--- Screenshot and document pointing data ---

-- start --

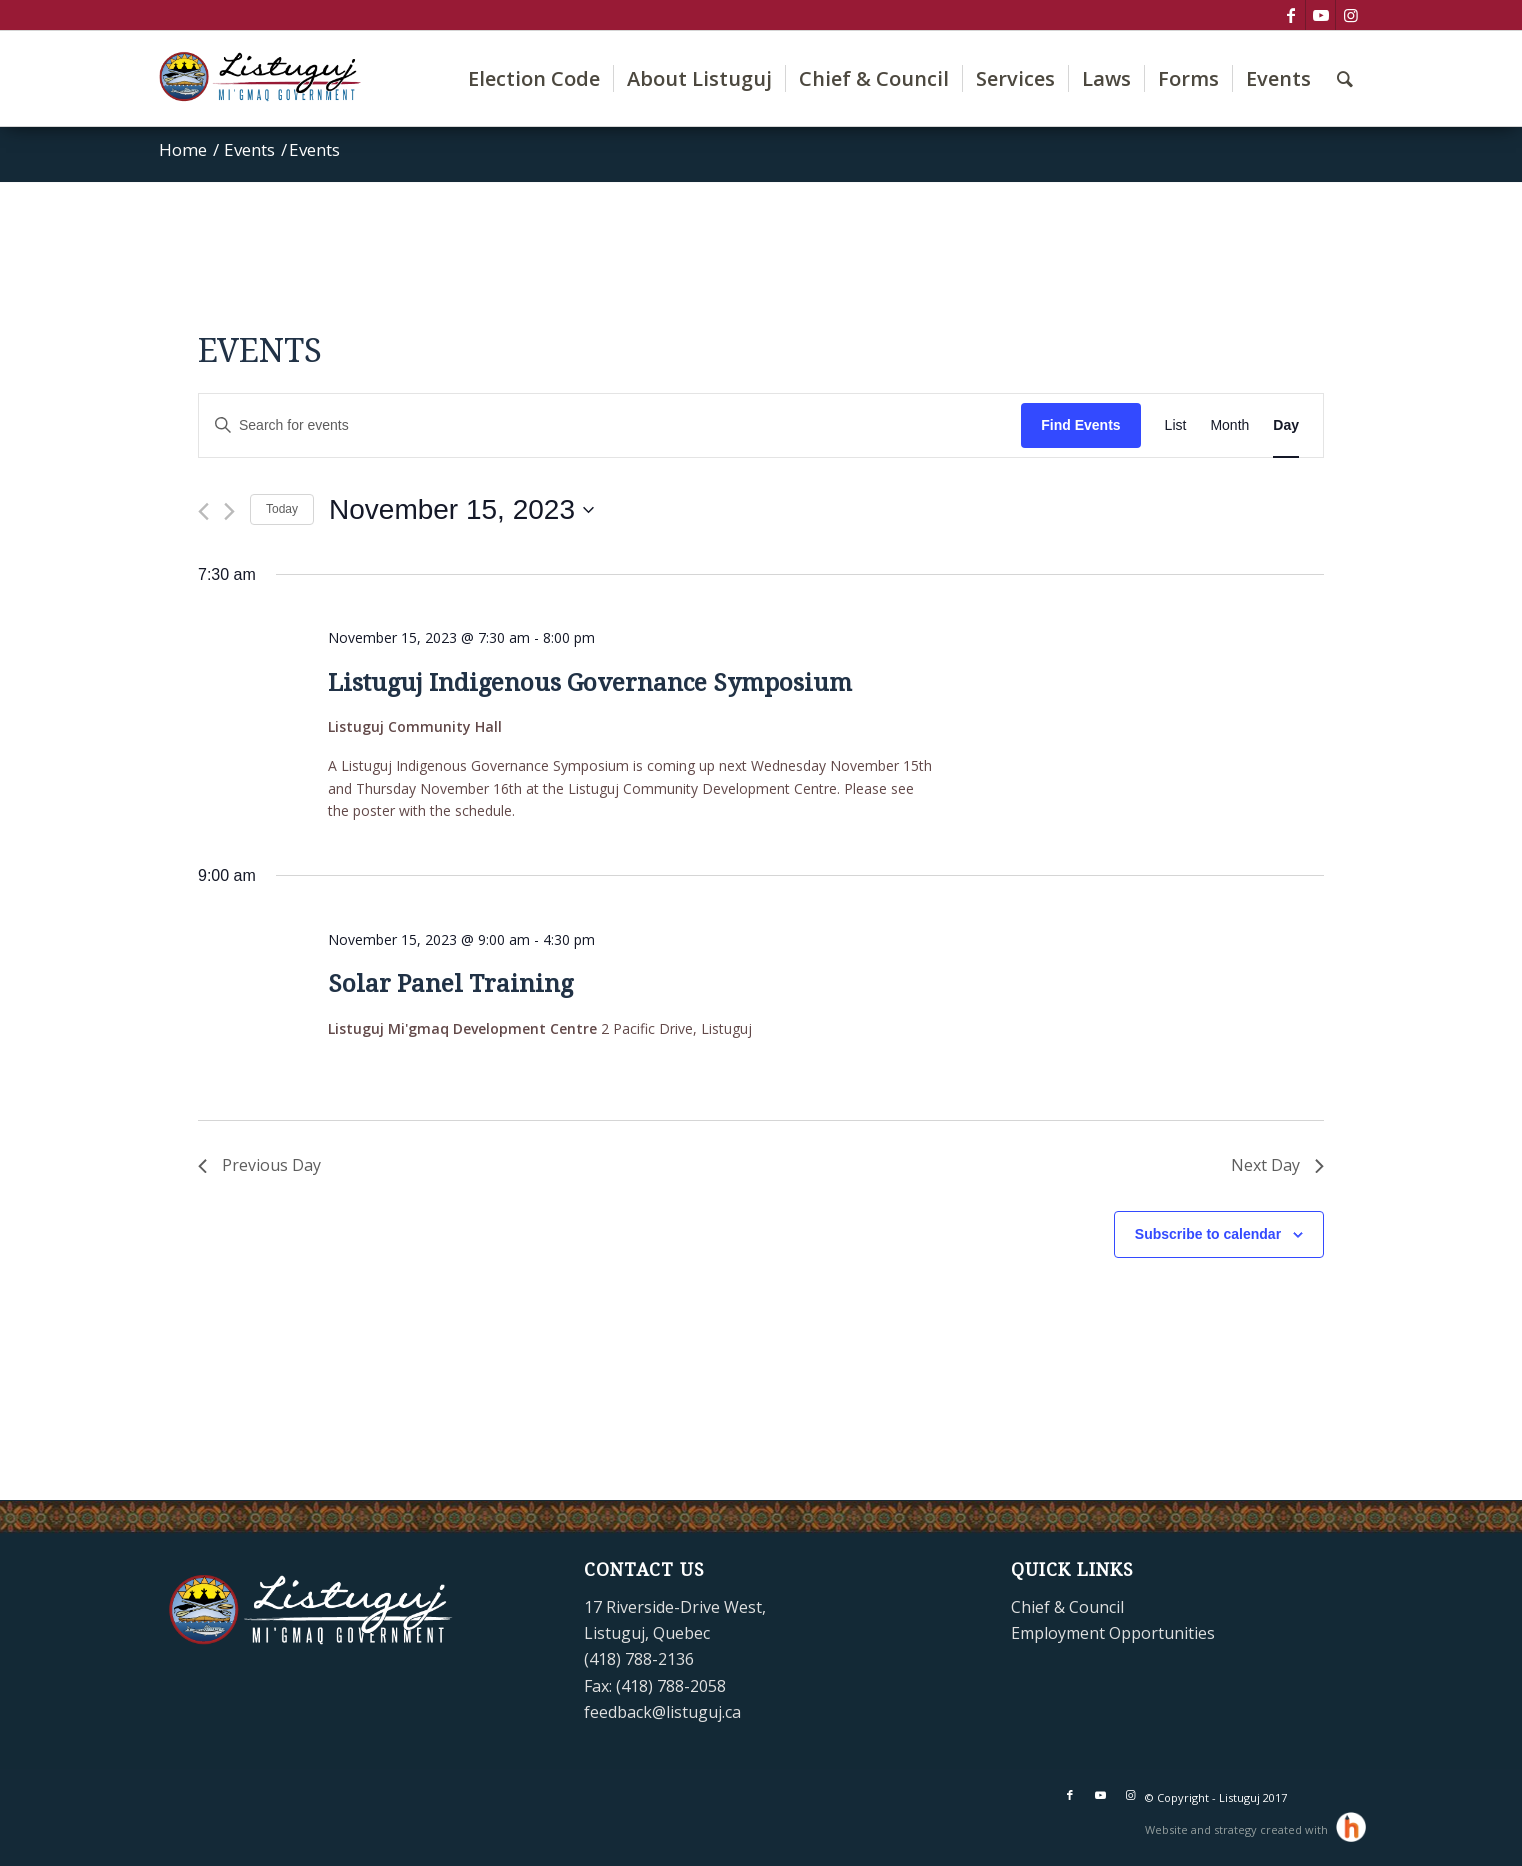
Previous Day (259, 1165)
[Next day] (229, 511)
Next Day (1277, 1165)
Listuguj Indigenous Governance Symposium (590, 683)
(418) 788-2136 (639, 1659)
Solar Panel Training (450, 984)
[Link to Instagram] (1351, 15)
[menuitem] (534, 78)
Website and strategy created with (1238, 1829)
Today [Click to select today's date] (282, 509)
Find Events (1080, 425)
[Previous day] (203, 511)
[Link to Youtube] (1320, 15)
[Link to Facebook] (1290, 15)
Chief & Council (1067, 1607)
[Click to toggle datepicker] (461, 510)
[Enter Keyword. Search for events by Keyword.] (610, 425)
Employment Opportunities (1113, 1633)
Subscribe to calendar (1208, 1234)
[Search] (1345, 78)
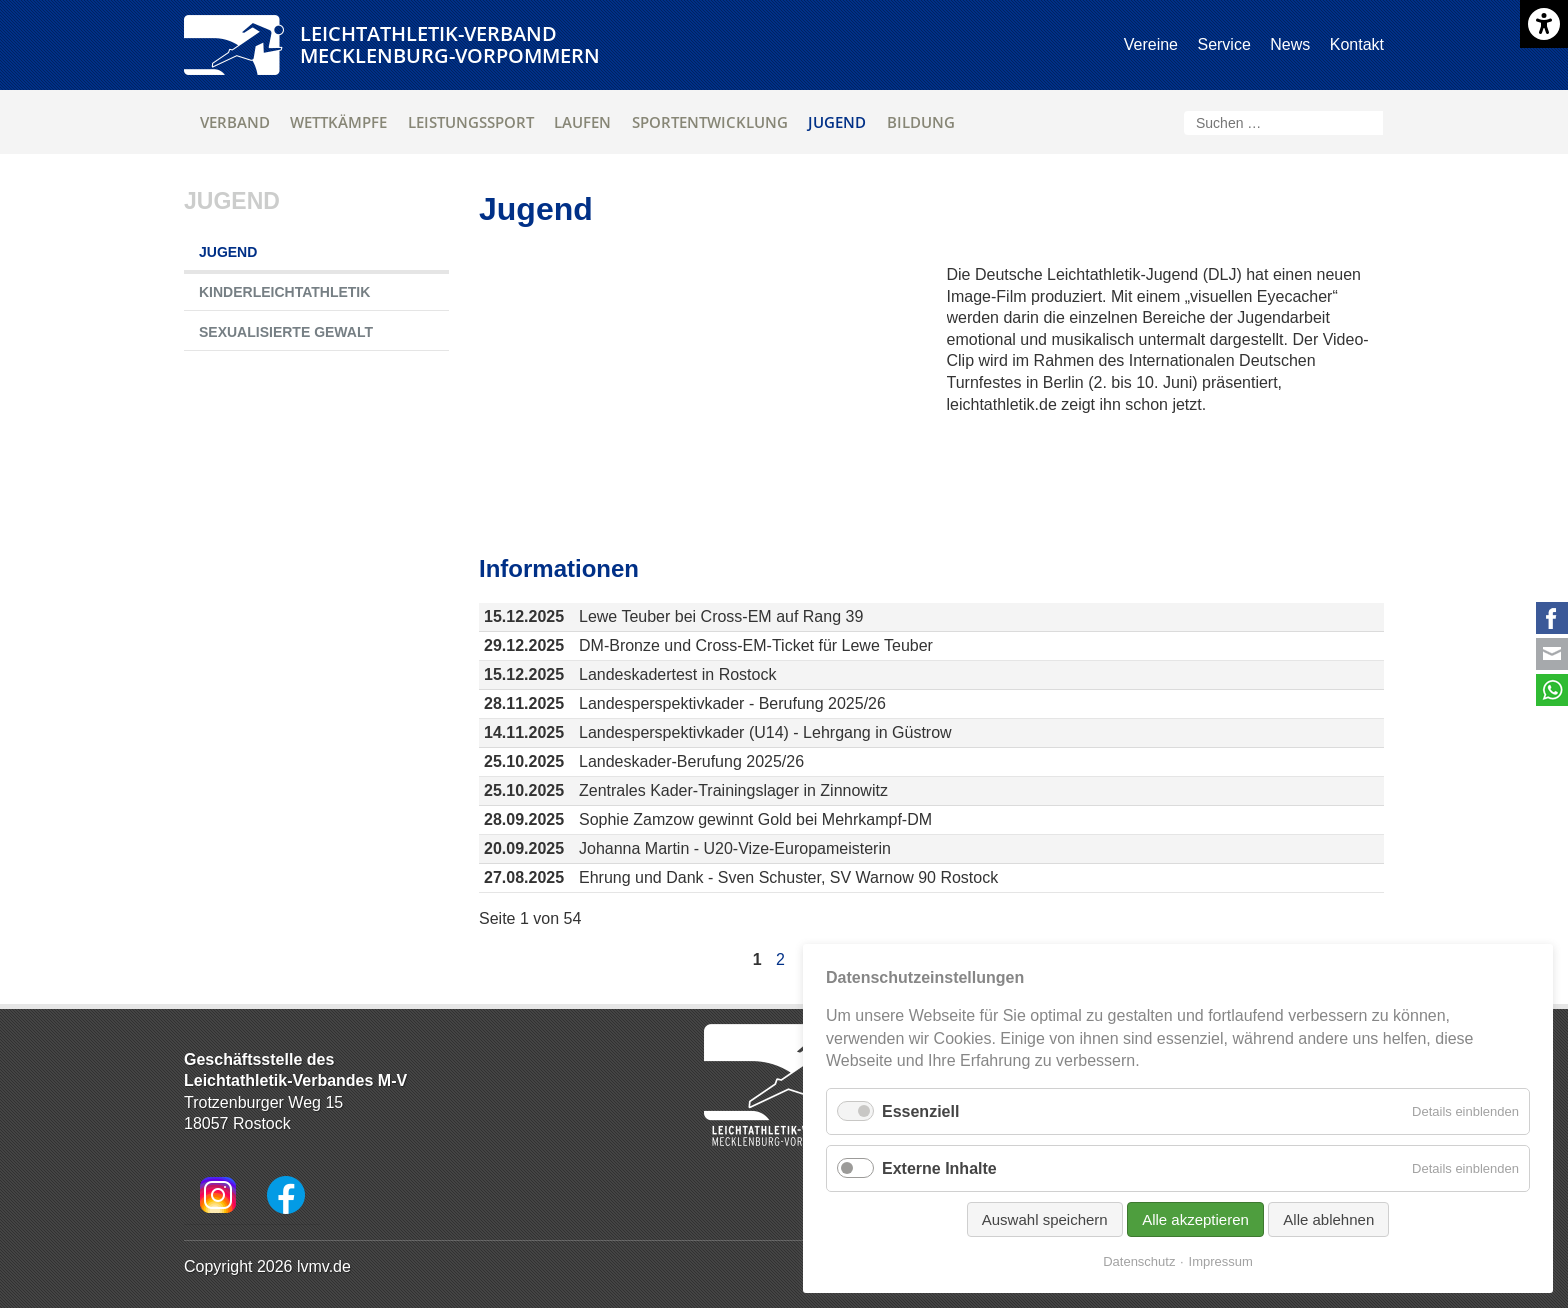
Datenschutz (1139, 1261)
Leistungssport (471, 122)
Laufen (582, 122)
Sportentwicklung (710, 122)
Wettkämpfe (338, 122)
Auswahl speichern (1045, 1219)
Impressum (1221, 1261)
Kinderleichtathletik (284, 292)
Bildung (921, 122)
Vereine (1151, 44)
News (1290, 44)
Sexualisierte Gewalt (286, 332)
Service (1223, 44)
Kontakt (1357, 44)
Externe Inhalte (939, 1168)
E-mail (1552, 654)
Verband (235, 122)
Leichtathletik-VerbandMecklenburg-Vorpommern (450, 44)
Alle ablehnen (1328, 1219)
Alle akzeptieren (1195, 1219)
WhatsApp (1552, 690)
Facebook (1552, 618)
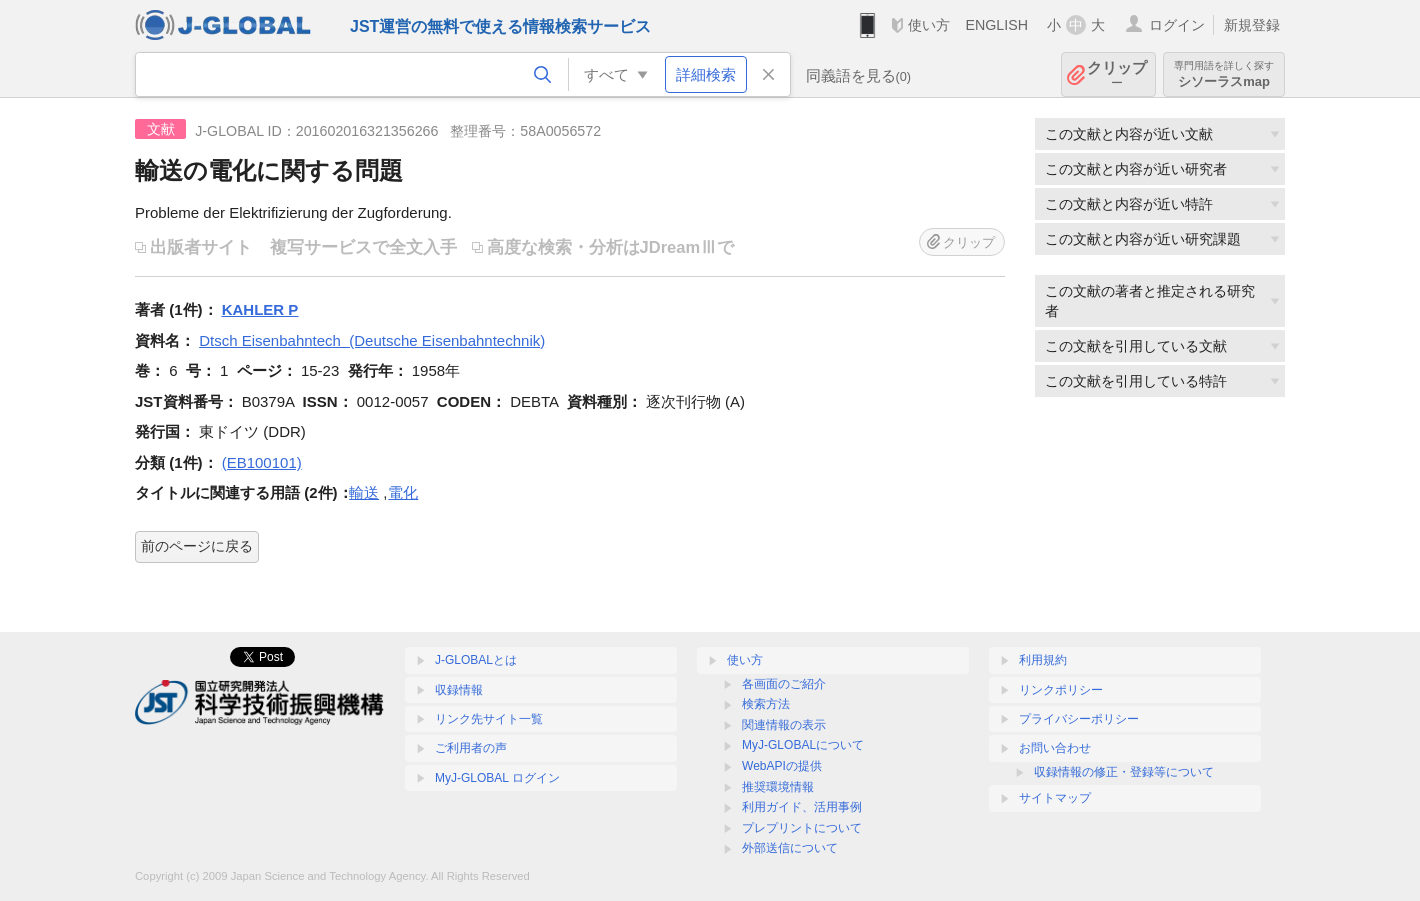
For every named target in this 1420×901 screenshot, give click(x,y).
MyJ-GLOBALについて (803, 745)
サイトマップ (1055, 798)
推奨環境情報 (778, 787)
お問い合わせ (1055, 748)
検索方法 (766, 704)
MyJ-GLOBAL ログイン (497, 778)
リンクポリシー (1061, 690)
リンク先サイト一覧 (489, 719)
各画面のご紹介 (784, 684)
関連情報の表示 (784, 725)
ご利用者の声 (471, 748)
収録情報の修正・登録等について (1124, 772)
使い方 (929, 25)
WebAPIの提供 (782, 766)
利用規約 (1043, 660)
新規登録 (1252, 25)
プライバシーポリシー (1079, 719)
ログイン (1177, 25)
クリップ (1117, 74)
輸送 (364, 492)
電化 (403, 492)
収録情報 (459, 690)
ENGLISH (996, 25)
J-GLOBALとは (476, 660)
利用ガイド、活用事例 (802, 807)
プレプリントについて (802, 828)
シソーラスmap (1224, 74)
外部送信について (790, 848)
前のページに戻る (197, 546)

-- end --

--- STATED EXERCISE ---
Copy the lines above exactly as they appear, covering all of them, and omit the pictures from your answer.

--- SOLUTION ---
Previous Day (259, 1165)
[Next day] (229, 511)
Next Day (1277, 1165)
Listuguj Indigenous Governance Symposium (590, 683)
(418) 788-2136 (639, 1659)
Solar Panel Training (450, 984)
[Link to Instagram] (1351, 15)
[menuitem] (534, 78)
Website and strategy created with (1238, 1829)
Today [Click to select today's date] (282, 509)
Find Events (1080, 425)
[Previous day] (203, 511)
[Link to Youtube] (1320, 15)
[Link to Facebook] (1290, 15)
Chief & Council (1067, 1607)
[Click to toggle datepicker] (461, 510)
[Enter Keyword. Search for events by Keyword.] (610, 425)
Employment Opportunities (1113, 1633)
Subscribe to calendar (1208, 1234)
[Search] (1345, 78)
Datenschutz (1139, 1261)
Leistungssport (471, 122)
Laufen (582, 122)
Sportentwicklung (710, 122)
Wettkämpfe (338, 122)
Auswahl speichern (1045, 1219)
Impressum (1221, 1261)
Kinderleichtathletik (284, 292)
Bildung (921, 122)
Vereine (1151, 44)
News (1290, 44)
Sexualisierte Gewalt (286, 332)
Service (1223, 44)
Kontakt (1357, 44)
Externe Inhalte (939, 1168)
E-mail (1552, 654)
Verband (235, 122)
Leichtathletik-VerbandMecklenburg-Vorpommern (450, 44)
Alle ablehnen (1328, 1219)
Alle akzeptieren (1195, 1219)
WhatsApp (1552, 690)
Facebook (1552, 618)
For every named target in this 1420×901 screenshot, give click(x,y).
MyJ-GLOBALについて (803, 745)
サイトマップ (1055, 798)
推奨環境情報 (778, 787)
お問い合わせ (1055, 748)
検索方法 (766, 704)
MyJ-GLOBAL ログイン (497, 778)
リンクポリシー (1061, 690)
リンク先サイト一覧 (489, 719)
各画面のご紹介 (784, 684)
関連情報の表示 (784, 725)
ご利用者の声 (471, 748)
収録情報の修正・登録等について (1124, 772)
使い方 (929, 25)
WebAPIの提供 (782, 766)
利用規約 (1043, 660)
新規登録 (1252, 25)
プライバシーポリシー (1079, 719)
ログイン (1177, 25)
クリップ (1117, 74)
輸送 (364, 492)
電化 (403, 492)
収録情報 (459, 690)
ENGLISH (996, 25)
J-GLOBALとは (476, 660)
利用ガイド、活用事例 (802, 807)
プレプリントについて (802, 828)
シソーラスmap (1224, 74)
外部送信について (790, 848)
前のページに戻る (197, 546)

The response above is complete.